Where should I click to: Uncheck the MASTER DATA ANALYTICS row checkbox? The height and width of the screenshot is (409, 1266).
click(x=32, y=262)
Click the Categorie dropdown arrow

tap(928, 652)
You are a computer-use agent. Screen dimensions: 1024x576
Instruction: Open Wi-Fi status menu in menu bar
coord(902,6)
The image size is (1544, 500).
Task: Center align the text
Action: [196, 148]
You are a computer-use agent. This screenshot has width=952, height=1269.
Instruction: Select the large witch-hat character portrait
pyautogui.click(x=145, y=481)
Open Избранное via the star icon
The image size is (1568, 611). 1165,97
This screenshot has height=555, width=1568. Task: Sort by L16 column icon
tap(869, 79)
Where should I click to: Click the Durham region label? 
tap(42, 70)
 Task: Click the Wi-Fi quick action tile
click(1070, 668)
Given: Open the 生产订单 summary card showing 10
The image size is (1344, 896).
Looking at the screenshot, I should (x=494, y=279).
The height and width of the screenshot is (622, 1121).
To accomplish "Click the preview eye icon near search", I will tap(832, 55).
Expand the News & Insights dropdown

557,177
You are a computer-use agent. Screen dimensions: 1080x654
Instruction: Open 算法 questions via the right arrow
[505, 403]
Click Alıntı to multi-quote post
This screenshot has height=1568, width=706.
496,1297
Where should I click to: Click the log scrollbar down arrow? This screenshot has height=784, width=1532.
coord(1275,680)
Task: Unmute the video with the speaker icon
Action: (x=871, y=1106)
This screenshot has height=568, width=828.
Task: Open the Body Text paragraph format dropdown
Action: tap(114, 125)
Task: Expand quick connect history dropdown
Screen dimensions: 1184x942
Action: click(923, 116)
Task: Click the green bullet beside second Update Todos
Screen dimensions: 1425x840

──────────

Return every entry above with nothing altered.

Where should I click to: Uncheck the MASTER DATA ANALYTICS row checkbox? The height and width of the screenshot is (409, 1266).
click(x=32, y=262)
Click the Categorie dropdown arrow

tap(928, 652)
You are a computer-use agent. Screen dimensions: 1024x576
Instruction: Open Wi-Fi status menu in menu bar
coord(902,6)
The image size is (1544, 500).
Task: Center align the text
Action: [196, 148]
You are a computer-use agent. This screenshot has width=952, height=1269.
Instruction: Select the large witch-hat character portrait
pyautogui.click(x=145, y=481)
Open Избранное via the star icon
The image size is (1568, 611). 1165,97
This screenshot has height=555, width=1568. Task: Sort by L16 column icon
tap(869, 79)
Where should I click to: Click the Durham region label? 
tap(42, 70)
 Task: Click the Wi-Fi quick action tile
click(1070, 668)
Given: Open the 生产订单 summary card showing 10
The image size is (1344, 896).
Looking at the screenshot, I should (x=494, y=279).
The height and width of the screenshot is (622, 1121).
To accomplish "Click the preview eye icon near search", I will tap(832, 55).
Expand the News & Insights dropdown

557,177
You are a computer-use agent. Screen dimensions: 1080x654
Instruction: Open 算法 questions via the right arrow
[505, 403]
Click Alıntı to multi-quote post
This screenshot has height=1568, width=706.
496,1297
Where should I click to: Click the log scrollbar down arrow? This screenshot has height=784, width=1532.
coord(1275,680)
Task: Unmute the video with the speaker icon
Action: (x=871, y=1106)
This screenshot has height=568, width=828.
Task: Open the Body Text paragraph format dropdown
Action: tap(114, 125)
Task: Expand quick connect history dropdown
Screen dimensions: 1184x942
Action: click(923, 116)
Task: Click the green bullet beside second Update Todos
Screen dimensions: 1425x840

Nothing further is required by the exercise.